Antarctique : des volcans sous la glace // Antarctica : volcanoes beneath the ice

Lorsque je mentionne l’Antarctique dans mon blog, c’est généralement pour alerter sur les conséquences du réchauffement climatique. La glace de mer fond et les plates-formes glaciaires qui bordent l’Antarctique occidental risquent de ne plus être en mesure de retenir les immenses glaciers à l’intérieur des terres. S’ils atteignent l’océan Austral, leur fonte fera considérablement monter le niveau de la mer dans le monde.
Outre les glaciers, le continent blanc cache sous sa surface gelée pas moins de 138 volcans. 91 d’entre eux ont été découverts pour la première fois dans le cadre d’une étude réalisée en 2017 et publiée dans la revue de la Geological Society.
Bien que ces volcans soient considérés comme jeunes d’un point de vue géologique, les scientifiques sont incapables de dire lesquels sont réellement actifs. Actuellement, seuls deux volcans sont considérés comme actifs : l’Île de la Déception et le Mont Erebus.
Le mont Erebus (3 794 mètres) est le plus haut sommet de l’Antarctique. Il est considéré comme le volcan actif le plus méridional de la planète. Il émet des panaches de gaz et de vapeur, avec parfois des projections de bombes lors d’éruptions stromboliennes. L’Erebus fait partie des rares volcans à héberger un lac de lave permanent au fond du cratère sommital. Dans les années 1980, le volcanologue français Haroun Tazieff a organisé deux expéditions pour analyser les gaz émis par le volcan et collecter des échantillons de lave. Jean-Louis Etienne a organisé une expédition semblable dans les années 1990 mais le lac de lave était à peine visible.
On observe dans la zone sommitale de l’Erebus des bouches qui libèrent des gaz et de la vapeur. Les conditions météorologiques très froides favorisent l’édification de tours de glace autour des fumerolles; elles peuvent atteindre trois mètres de haut.
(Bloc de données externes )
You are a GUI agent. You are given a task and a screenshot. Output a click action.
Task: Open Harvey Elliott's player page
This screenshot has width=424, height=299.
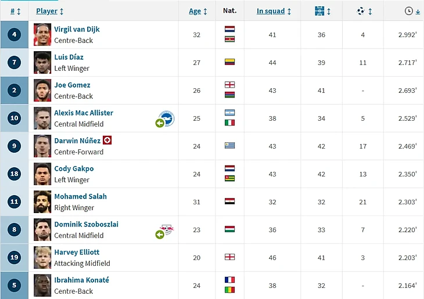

Cratère de l’Erebus (Crédit photo: Wikipedia)

Cristal d’anorthoclase et échantillon du lac de lave de l’Erebus prélevés par l’équipe Tazieff (Photo: C. Grandpey / Collection personnelle)

L’île de la Déception se trouve dans les îles Shetland du Sud, près de la péninsule Antarctique. Il s’agit de la caldeira d’un volcan actif dont la dernière éruption remonte à 1970. Il n’y a pas d’activité éruptive en ce moment et le niveau d’alerte volcanique pour l’île est Vert.

 

Source: Wikipedia

Bien que les scientifiques surveillent les volcans de l’Antarctique avec des instruments, ils ne peuvent guère prévoir si et quand l’un d’entre eux pourrait entrer en éruption. L’Erebus et l’île de la Déception ne disposent que d’un petit nombre d’instruments de surveillance permanents. Ces réseaux sont principalement constitués de sismomètres pour détecter l’activité sismique liée à l’activité volcaniques. De temps en temps, les chercheurs déploient des réseaux d’instruments plus denses pour mener des études spécifiques. Toutefois, en raison des conditions météorologiques et des difficultés pour atteindre l’Antarctique, de telles expéditions sont rares et longues à organiser.
Adapté d’un article paru sur le site Live Science.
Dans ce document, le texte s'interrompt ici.